Render the rows below as a JSON list of strings, with one string per line and blank lines omitted. Include every row.

Supplied information
━━━━━━
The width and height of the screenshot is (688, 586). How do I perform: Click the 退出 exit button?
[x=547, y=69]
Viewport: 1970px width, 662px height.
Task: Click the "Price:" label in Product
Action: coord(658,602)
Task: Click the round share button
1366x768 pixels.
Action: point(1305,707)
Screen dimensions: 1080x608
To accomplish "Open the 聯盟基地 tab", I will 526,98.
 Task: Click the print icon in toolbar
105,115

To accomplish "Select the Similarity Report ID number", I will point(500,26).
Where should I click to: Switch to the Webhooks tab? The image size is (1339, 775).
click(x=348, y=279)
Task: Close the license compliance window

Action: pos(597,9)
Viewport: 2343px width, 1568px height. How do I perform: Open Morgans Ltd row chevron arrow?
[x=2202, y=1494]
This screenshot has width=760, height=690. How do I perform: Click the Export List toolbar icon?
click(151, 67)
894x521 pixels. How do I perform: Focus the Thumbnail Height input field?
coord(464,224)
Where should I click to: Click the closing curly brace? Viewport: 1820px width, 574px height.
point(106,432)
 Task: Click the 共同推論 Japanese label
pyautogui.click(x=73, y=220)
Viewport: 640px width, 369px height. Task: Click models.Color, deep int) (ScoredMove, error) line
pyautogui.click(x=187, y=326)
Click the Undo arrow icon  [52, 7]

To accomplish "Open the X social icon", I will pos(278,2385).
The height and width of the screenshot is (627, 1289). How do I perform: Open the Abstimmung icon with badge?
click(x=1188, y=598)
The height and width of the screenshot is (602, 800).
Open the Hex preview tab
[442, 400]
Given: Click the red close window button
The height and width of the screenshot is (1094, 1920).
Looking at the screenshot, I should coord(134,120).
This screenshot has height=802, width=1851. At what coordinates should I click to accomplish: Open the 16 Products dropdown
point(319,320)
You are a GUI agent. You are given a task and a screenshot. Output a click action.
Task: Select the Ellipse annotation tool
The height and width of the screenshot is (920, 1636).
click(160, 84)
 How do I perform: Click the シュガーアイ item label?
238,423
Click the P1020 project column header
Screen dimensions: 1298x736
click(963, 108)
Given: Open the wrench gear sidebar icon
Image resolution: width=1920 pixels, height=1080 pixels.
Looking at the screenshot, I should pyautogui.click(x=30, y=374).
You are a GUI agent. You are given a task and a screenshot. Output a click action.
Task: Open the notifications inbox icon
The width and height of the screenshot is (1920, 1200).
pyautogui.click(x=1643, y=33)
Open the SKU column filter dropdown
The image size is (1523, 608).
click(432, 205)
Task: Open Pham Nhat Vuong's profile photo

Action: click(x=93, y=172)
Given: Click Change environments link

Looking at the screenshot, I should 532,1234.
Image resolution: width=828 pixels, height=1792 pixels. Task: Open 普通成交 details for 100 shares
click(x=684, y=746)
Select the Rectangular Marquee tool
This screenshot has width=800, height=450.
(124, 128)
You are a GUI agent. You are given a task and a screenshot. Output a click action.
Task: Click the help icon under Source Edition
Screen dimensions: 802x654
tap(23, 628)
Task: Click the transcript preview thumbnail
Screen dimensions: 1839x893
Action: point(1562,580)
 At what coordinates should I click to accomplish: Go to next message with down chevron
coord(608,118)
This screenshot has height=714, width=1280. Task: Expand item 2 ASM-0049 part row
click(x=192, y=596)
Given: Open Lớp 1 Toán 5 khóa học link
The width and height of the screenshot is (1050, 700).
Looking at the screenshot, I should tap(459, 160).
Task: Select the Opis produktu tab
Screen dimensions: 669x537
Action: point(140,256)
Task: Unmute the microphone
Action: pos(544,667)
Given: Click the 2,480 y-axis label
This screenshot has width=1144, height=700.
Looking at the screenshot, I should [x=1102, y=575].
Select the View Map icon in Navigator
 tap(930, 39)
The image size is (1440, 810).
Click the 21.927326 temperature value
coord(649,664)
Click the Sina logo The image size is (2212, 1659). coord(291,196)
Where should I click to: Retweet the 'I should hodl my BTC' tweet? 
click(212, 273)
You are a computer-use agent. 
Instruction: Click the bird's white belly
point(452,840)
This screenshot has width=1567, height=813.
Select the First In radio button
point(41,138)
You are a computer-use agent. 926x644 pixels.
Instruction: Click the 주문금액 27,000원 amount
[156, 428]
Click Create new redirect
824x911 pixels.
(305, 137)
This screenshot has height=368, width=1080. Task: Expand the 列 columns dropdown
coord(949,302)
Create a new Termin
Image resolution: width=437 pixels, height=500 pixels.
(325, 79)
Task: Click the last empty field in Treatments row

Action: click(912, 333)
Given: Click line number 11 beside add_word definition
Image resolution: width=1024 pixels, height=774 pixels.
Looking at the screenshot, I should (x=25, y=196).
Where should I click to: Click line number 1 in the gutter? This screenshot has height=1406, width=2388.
━━━━━━
Worked solution
[
  "The width and height of the screenshot is (688, 586). How do I perform: Click the 退出 exit button?",
  "[x=547, y=69]",
  "Viewport: 1970px width, 662px height.",
  "Task: Click the \"Price:\" label in Product",
  "Action: coord(658,602)",
  "Task: Click the round share button",
  "1366x768 pixels.",
  "Action: point(1305,707)",
  "Screen dimensions: 1080x608",
  "To accomplish \"Open the 聯盟基地 tab\", I will 526,98.",
  " Task: Click the print icon in toolbar",
  "105,115",
  "To accomplish \"Select the Similarity Report ID number\", I will point(500,26).",
  "Where should I click to: Switch to the Webhooks tab? The image size is (1339, 775).",
  "click(x=348, y=279)",
  "Task: Close the license compliance window",
  "Action: pos(597,9)",
  "Viewport: 2343px width, 1568px height. How do I perform: Open Morgans Ltd row chevron arrow?",
  "[x=2202, y=1494]",
  "This screenshot has width=760, height=690. How do I perform: Click the Export List toolbar icon?",
  "click(151, 67)",
  "894x521 pixels. How do I perform: Focus the Thumbnail Height input field?",
  "coord(464,224)",
  "Where should I click to: Click the closing curly brace? Viewport: 1820px width, 574px height.",
  "point(106,432)",
  " Task: Click the 共同推論 Japanese label",
  "pyautogui.click(x=73, y=220)",
  "Viewport: 640px width, 369px height. Task: Click models.Color, deep int) (ScoredMove, error) line",
  "pyautogui.click(x=187, y=326)",
  "Click the Undo arrow icon  [52, 7]",
  "To accomplish \"Open the X social icon\", I will pos(278,2385).",
  "The height and width of the screenshot is (627, 1289). How do I perform: Open the Abstimmung icon with badge?",
  "click(x=1188, y=598)",
  "The height and width of the screenshot is (602, 800).",
  "Open the Hex preview tab",
  "[442, 400]",
  "Given: Click the red close window button",
  "The height and width of the screenshot is (1094, 1920).",
  "Looking at the screenshot, I should coord(134,120).",
  "This screenshot has height=802, width=1851. At what coordinates should I click to accomplish: Open the 16 Products dropdown",
  "point(319,320)",
  "You are a GUI agent. You are given a task and a screenshot. Output a click action.",
  "Task: Select the Ellipse annotation tool",
  "The height and width of the screenshot is (920, 1636).",
  "click(160, 84)",
  " How do I perform: Click the シュガーアイ item label?",
  "238,423",
  "Click the P1020 project column header",
  "Screen dimensions: 1298x736",
  "click(963, 108)",
  "Given: Open the wrench gear sidebar icon",
  "Image resolution: width=1920 pixels, height=1080 pixels.",
  "Looking at the screenshot, I should pyautogui.click(x=30, y=374).",
  "You are a GUI agent. You are given a task and a screenshot. Output a click action.",
  "Task: Open the notifications inbox icon",
  "The width and height of the screenshot is (1920, 1200).",
  "pyautogui.click(x=1643, y=33)",
  "Open the SKU column filter dropdown",
  "The image size is (1523, 608).",
  "click(432, 205)",
  "Task: Open Pham Nhat Vuong's profile photo",
  "Action: click(x=93, y=172)",
  "Given: Click Change environments link",
  "Looking at the screenshot, I should 532,1234.",
  "Image resolution: width=828 pixels, height=1792 pixels. Task: Open 普通成交 details for 100 shares",
  "click(x=684, y=746)",
  "Select the Rectangular Marquee tool",
  "This screenshot has width=800, height=450.",
  "(124, 128)",
  "You are a GUI agent. You are given a task and a screenshot. Output a click action.",
  "Task: Click the help icon under Source Edition",
  "Screen dimensions: 802x654",
  "tap(23, 628)",
  "Task: Click the transcript preview thumbnail",
  "Screen dimensions: 1839x893",
  "Action: point(1562,580)",
  " At what coordinates should I click to accomplish: Go to next message with down chevron",
  "coord(608,118)",
  "This screenshot has height=714, width=1280. Task: Expand item 2 ASM-0049 part row",
  "click(x=192, y=596)",
  "Given: Open Lớp 1 Toán 5 khóa học link",
  "The width and height of the screenshot is (1050, 700).",
  "Looking at the screenshot, I should tap(459, 160).",
  "Task: Select the Opis produktu tab",
  "Screen dimensions: 669x537",
  "Action: point(140,256)",
  "Task: Unmute the microphone",
  "Action: pos(544,667)",
  "Given: Click the 2,480 y-axis label",
  "This screenshot has width=1144, height=700.",
  "Looking at the screenshot, I should [x=1102, y=575].",
  "Select the View Map icon in Navigator",
  " tap(930, 39)",
  "The image size is (1440, 810).",
  "Click the 21.927326 temperature value",
  "coord(649,664)",
  "Click the Sina logo The image size is (2212, 1659). coord(291,196)",
  "Where should I click to: Retweet the 'I should hodl my BTC' tweet? ",
  "click(212, 273)",
  "You are a computer-use agent. ",
  "Instruction: Click the bird's white belly",
  "point(452,840)",
  "This screenshot has width=1567, height=813.",
  "Select the First In radio button",
  "point(41,138)",
  "You are a computer-use agent. 926x644 pixels.",
  "Instruction: Click the 주문금액 27,000원 amount",
  "[156, 428]",
  "Click Create new redirect",
  "824x911 pixels.",
  "(305, 137)",
  "This screenshot has height=368, width=1080. Task: Expand the 列 columns dropdown",
  "coord(949,302)",
  "Create a new Termin",
  "Image resolution: width=437 pixels, height=500 pixels.",
  "(325, 79)",
  "Task: Click the last empty field in Treatments row",
  "Action: click(912, 333)",
  "Given: Click line number 11 beside add_word definition",
  "Image resolution: width=1024 pixels, height=774 pixels.",
  "Looking at the screenshot, I should (x=25, y=196).",
  "Where should I click to: Click line number 1 in the gutter? This screenshot has height=1406, width=2388."
]